The problem:
Pictures are to be omitted. Output only the lines from the one containing "Castells (50, 2486)" through the end of the data, word for word.

Records provided:

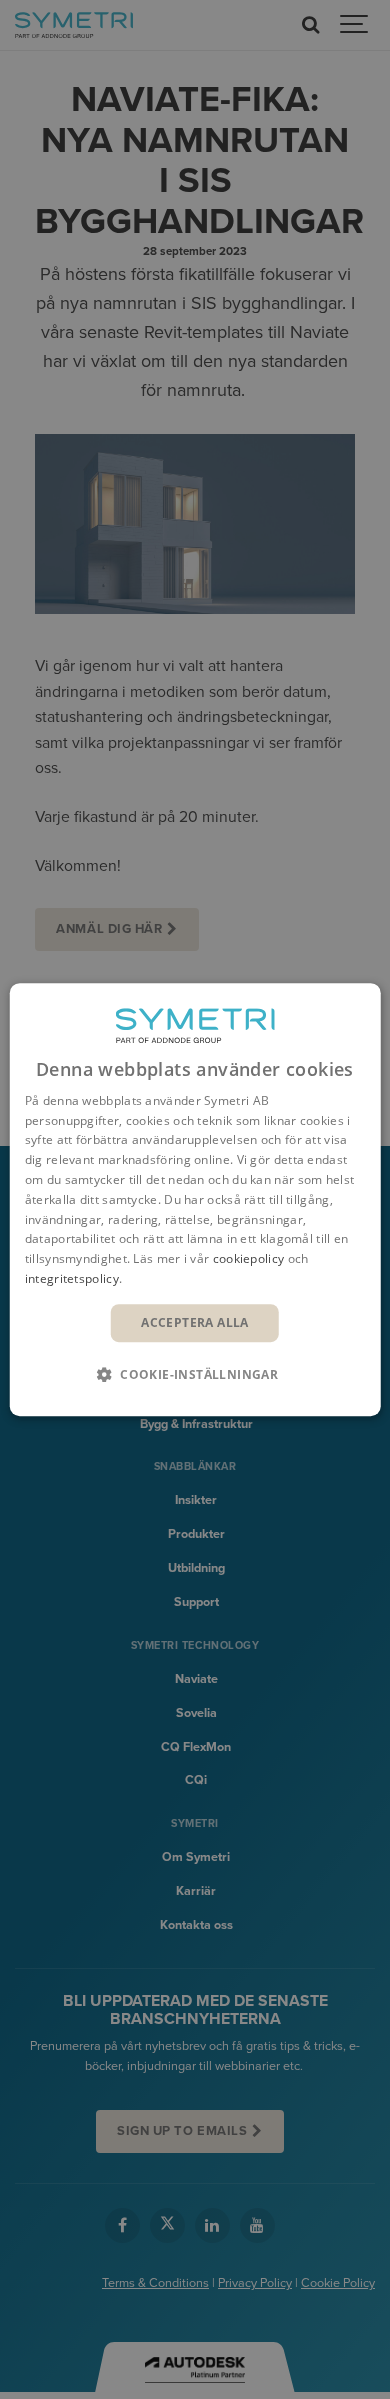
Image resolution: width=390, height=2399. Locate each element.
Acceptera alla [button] (195, 1322)
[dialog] (195, 1200)
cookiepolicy (249, 1258)
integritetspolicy (72, 1278)
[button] (195, 1374)
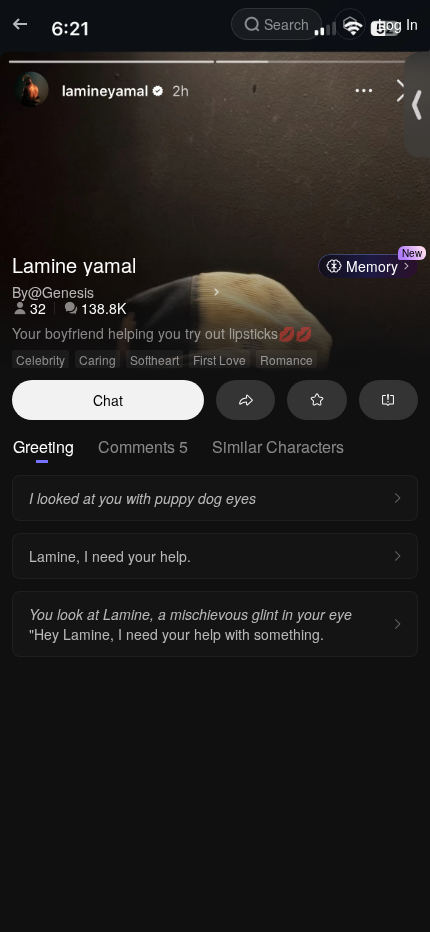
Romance (286, 359)
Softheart (154, 359)
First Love (219, 359)
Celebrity (40, 359)
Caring (97, 359)
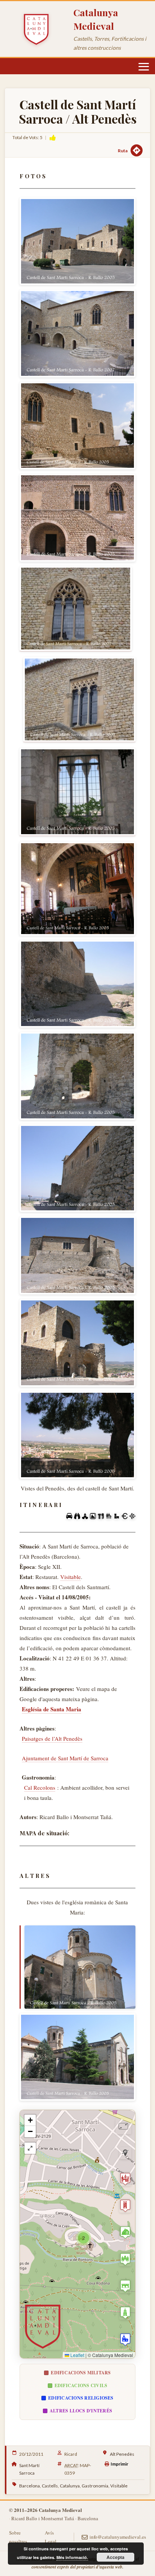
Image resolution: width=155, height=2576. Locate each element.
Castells (50, 2486)
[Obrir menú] (143, 66)
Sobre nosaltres (18, 2536)
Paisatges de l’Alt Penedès (52, 1738)
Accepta (115, 2557)
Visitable (70, 1577)
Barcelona (29, 2486)
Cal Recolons (39, 1787)
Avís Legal (50, 2536)
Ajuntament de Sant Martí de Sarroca (65, 1758)
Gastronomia (95, 2486)
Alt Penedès (122, 2454)
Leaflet (76, 2355)
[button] (83, 2237)
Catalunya (70, 2486)
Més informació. (72, 2557)
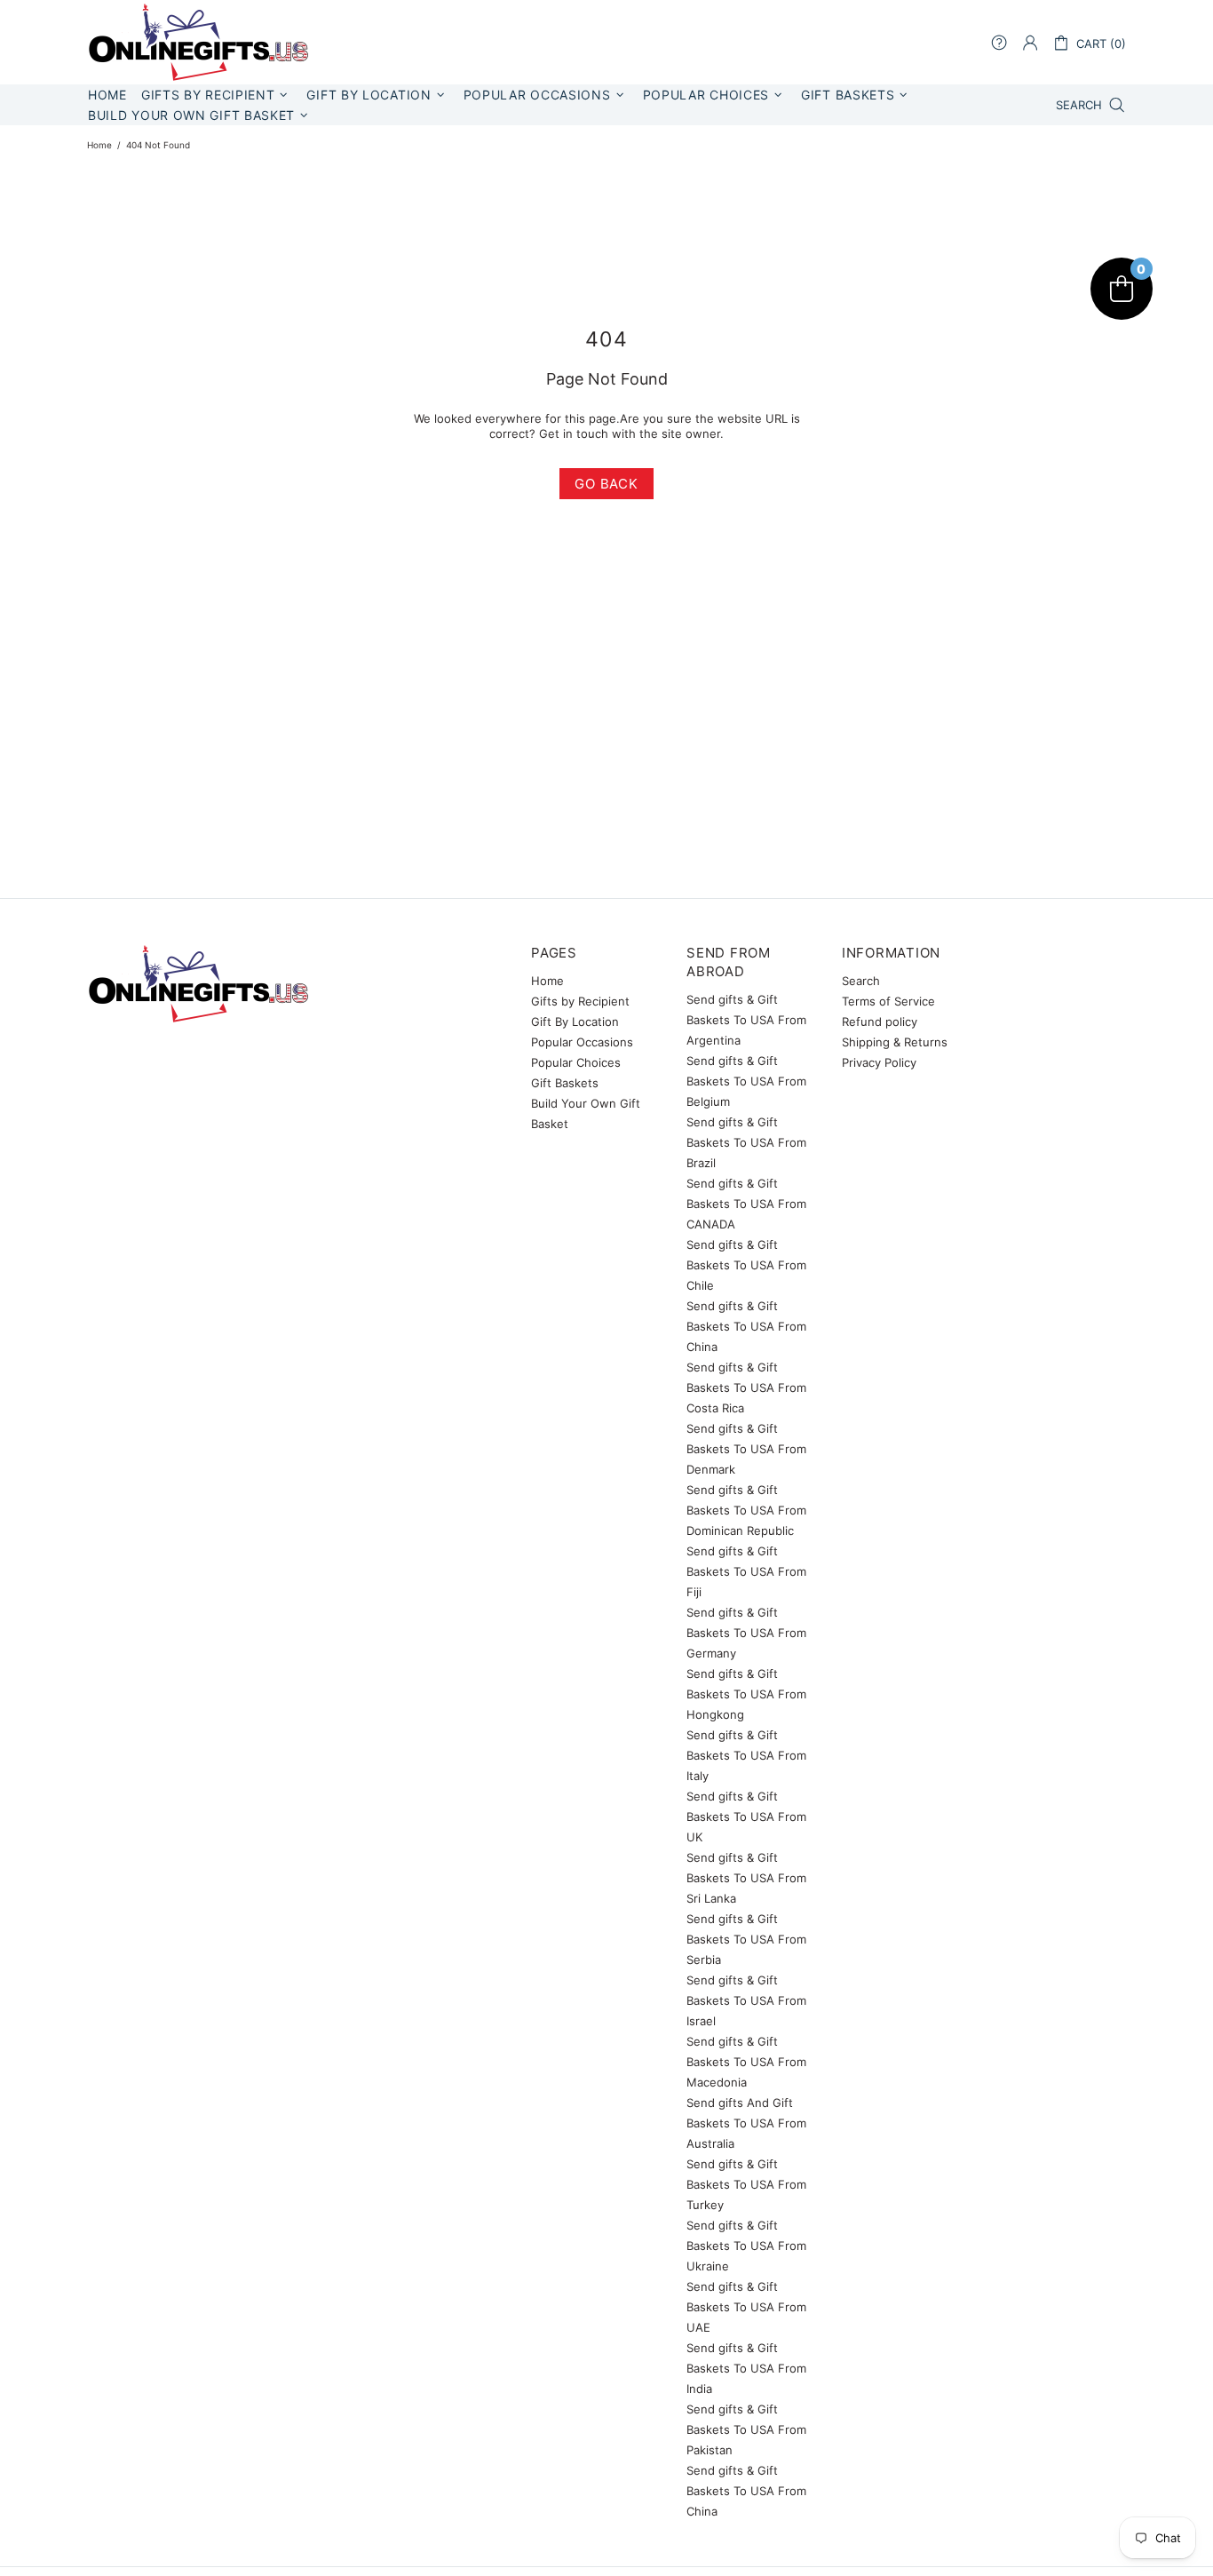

Solution for this task:
Castells (50, 2486)
[Obrir menú] (143, 66)
Sobre nosaltres (18, 2536)
Paisatges de l’Alt Penedès (52, 1738)
Accepta (115, 2557)
Visitable (70, 1577)
Barcelona (29, 2486)
Cal Recolons (39, 1787)
Avís Legal (50, 2536)
Ajuntament de Sant Martí de Sarroca (65, 1758)
Gastronomia (95, 2486)
Alt Penedès (122, 2454)
Leaflet (76, 2355)
[button] (83, 2237)
Catalunya (70, 2486)
Més informació. (72, 2557)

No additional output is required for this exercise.